Authors: Andrea Dittadi, Frederik Träuble, Francesco Locatello, Manuel Wuthrich, Vaibhav Agrawal, Ole Winther, Stefan Bauer, Bernhard Schölkopf

ICLR 2021 | Conference PDF | Archive PDF | Plain Text | LLM Run Details

Reproducibility Variable Result LLM Response
Research Type Experimental We propose new architectures in order to scale disentangled representation learning to realistic high-resolution settings and conduct a large-scale empirical study of disentangled representations on this dataset.
Researcher Affiliation Academia 1Technical University of Denmark, 2Max Planck Institute for Intelligent Systems, 3ETH Zurich, Department for Computer Science, 4Copenhagen University Hospital, 5University of Copenhagen , 6CIFAR Azrieli Global Scholar
Pseudocode No The paper does not contain any clearly labeled pseudocode or algorithm blocks.
Open Source Code No The paper states that the *datasets* are made publicly available with a URL, but it does not provide an explicit statement or link for the *source code* of the methodology described in the paper.
Open Datasets Yes We propose a dataset consisting of simulated observations from a scene where a robotic arm interacts with a cube in a stage (see Fig. 1). ... Additionally, we recorded an annotated dataset under the same conditions in the real-world setup: we acquired 1,809 camera images from the same viewpoint and recorded the labels of the 7 underlying factors of variation. ... These datasets are made publicly available.1 http://people.tuebingen.mpg.de/ei-datasets/iclr_transfer_paper/robot_ finger_datasets.tar (6.18 GB)
Dataset Splits No The paper specifies training and testing set sizes for downstream tasks (10k and 5k images respectively) but does not explicitly describe a separate dataset split for validation of the main models or for general model development. It mentions 'validation' in the context of evaluation metrics but not as a dataset partition.
Hardware Specification Yes Training these models requires approximately 2.8 GPU years on NVIDIA Tesla V100 PCIe.
Software Dependencies No The paper mentions using the 'Adam optimizer' (Kingma & Ba, 2014) but does not provide specific version numbers for any software, libraries, or programming languages used in the implementation or experiments (e.g., Python version, PyTorch/TensorFlow version).
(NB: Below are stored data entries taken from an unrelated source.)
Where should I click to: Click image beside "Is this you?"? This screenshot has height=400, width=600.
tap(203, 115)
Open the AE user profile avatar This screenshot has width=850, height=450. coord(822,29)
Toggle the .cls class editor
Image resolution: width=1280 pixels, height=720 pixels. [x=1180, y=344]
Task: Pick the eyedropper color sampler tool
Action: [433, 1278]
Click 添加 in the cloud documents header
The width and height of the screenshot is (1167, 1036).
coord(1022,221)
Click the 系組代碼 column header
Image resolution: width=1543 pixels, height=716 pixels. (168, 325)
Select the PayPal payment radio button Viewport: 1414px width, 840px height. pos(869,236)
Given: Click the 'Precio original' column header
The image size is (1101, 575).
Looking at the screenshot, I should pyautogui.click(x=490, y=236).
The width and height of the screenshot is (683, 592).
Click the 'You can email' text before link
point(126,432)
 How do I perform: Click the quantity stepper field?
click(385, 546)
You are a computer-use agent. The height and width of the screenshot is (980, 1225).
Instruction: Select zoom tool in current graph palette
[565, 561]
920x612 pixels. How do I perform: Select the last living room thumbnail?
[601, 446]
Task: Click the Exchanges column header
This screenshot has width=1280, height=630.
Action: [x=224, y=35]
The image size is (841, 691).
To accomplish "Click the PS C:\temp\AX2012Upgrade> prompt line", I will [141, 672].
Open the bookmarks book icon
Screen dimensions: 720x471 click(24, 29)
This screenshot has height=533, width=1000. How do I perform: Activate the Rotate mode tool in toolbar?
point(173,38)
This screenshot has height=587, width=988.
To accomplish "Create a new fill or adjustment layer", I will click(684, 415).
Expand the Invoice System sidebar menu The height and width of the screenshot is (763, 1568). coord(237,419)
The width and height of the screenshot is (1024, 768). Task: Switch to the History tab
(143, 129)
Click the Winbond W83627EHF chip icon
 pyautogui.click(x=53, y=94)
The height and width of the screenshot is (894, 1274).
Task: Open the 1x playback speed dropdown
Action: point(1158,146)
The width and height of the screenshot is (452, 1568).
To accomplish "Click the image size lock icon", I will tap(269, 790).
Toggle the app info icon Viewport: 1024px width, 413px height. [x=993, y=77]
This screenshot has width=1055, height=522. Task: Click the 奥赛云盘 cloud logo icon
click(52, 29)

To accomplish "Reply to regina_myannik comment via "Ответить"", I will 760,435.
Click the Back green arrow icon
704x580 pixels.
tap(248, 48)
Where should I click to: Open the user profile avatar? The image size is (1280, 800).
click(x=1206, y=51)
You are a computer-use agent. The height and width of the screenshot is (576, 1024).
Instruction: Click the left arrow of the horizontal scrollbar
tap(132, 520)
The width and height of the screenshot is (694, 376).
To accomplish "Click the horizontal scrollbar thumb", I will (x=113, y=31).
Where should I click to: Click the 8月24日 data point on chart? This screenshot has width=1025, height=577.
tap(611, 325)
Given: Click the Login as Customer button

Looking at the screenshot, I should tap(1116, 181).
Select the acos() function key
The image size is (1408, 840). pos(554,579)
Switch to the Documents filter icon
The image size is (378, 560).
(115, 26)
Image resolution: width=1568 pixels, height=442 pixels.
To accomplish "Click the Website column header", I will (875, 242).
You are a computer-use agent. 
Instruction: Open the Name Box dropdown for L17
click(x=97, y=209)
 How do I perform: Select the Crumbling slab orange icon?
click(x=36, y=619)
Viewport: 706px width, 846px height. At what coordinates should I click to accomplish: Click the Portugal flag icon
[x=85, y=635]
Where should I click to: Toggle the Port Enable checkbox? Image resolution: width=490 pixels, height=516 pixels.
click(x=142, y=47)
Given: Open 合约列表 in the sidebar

Experiment Setup Yes The hyperparameter sweep is defined as follows: We train the models using either unsupervised learning or weakly supervised learning (Locatello et al., 2020). ... We vary the parameter β in {1, 2, 4}, and use linear deterministic warm-up (Bowman et al., 2015; Sønderby et al., 2016) over the first {0, 10000, 50000} training steps. The latent space dimensionality is in {10, 25, 50}. Half of the models are trained with additive noise in the input image. ... Each of the 108 resulting configurations is trained with 10 random seeds. ... We use a batch size of 64 and train for 400k steps. The learning rate is initialized to 1e-4 and halved at 150k and 300k training steps. We clip the global gradient norm to 1.0 before each weight update.